Gannett believes it will boost subscription revenues by 25 percent with the move and boost its earnings by $100 million a year.
My question is — what drug are the decision-makers at Gannett on?
If anything, the paywall will simply reduce the amount of readership for the newspaper. Well, that’s my opinion. Gannett is likely encouraged by the first results reported on the NY Times, which gained a bunch of subscribers, though there’s debate (at least here) on whether it’s been good for the company’s bottom line.
Subscribers will get to see some content free, but once they surpass a certain number of articles, the pay meter starts.
But even if the NY Times paywall has success, it’s no guarantee that it will work at local newspapers, which have plenty of local competition (TV station sites, radio sites, sites like this one) that report much of the same information and news. The Times has unique content and an international reach. The C-J has fired almost all its columnists, and it is not going to improve its product by hiring more reporters.

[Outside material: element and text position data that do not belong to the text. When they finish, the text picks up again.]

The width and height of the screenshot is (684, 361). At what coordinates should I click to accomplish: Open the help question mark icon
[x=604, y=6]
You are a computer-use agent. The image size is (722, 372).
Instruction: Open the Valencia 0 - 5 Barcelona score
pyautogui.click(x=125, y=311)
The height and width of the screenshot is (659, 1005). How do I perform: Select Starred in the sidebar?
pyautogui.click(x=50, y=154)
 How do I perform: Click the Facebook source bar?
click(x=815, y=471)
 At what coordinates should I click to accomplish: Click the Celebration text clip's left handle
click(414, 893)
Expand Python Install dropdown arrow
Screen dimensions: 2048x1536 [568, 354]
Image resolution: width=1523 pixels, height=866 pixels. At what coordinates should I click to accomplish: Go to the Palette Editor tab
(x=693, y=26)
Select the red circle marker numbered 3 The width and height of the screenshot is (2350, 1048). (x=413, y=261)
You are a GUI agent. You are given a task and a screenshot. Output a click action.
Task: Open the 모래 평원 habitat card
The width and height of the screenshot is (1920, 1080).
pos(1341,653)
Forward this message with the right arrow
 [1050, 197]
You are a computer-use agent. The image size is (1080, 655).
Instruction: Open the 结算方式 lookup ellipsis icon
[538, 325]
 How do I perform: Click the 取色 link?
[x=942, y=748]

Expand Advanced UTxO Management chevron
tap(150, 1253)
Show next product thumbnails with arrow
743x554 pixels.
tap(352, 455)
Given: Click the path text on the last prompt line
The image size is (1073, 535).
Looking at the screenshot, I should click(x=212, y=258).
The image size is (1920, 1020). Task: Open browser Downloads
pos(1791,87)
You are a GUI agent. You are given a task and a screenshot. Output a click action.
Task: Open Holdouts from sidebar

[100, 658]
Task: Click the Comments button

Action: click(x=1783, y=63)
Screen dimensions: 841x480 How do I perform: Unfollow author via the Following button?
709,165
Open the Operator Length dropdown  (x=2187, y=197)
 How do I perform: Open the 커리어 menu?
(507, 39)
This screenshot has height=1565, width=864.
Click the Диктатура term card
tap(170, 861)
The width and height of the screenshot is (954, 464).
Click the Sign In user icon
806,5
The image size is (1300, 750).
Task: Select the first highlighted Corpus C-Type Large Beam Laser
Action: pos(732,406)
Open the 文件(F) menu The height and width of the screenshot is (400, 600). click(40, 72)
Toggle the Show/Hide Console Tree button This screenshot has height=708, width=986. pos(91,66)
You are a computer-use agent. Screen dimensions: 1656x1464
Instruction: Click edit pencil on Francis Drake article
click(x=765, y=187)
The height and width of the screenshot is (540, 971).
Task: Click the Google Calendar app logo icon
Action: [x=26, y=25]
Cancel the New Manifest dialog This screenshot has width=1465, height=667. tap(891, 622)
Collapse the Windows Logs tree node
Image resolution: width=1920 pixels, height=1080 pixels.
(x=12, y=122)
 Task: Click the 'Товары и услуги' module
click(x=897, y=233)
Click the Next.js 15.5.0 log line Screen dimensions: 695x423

It reminds of another method tried by the paper to boost sales. Think about it — do you really think sales of the Sunday C-J have gone up since they decided to keep some popular items (notably sports columns) off the Internet and only available in print? I’m willing to be proven wrong here, but I’m not believing that plan is working.
I think consumers will look at a C-J paywall and decide that there are plenty of other news sources in which to get their daily fix.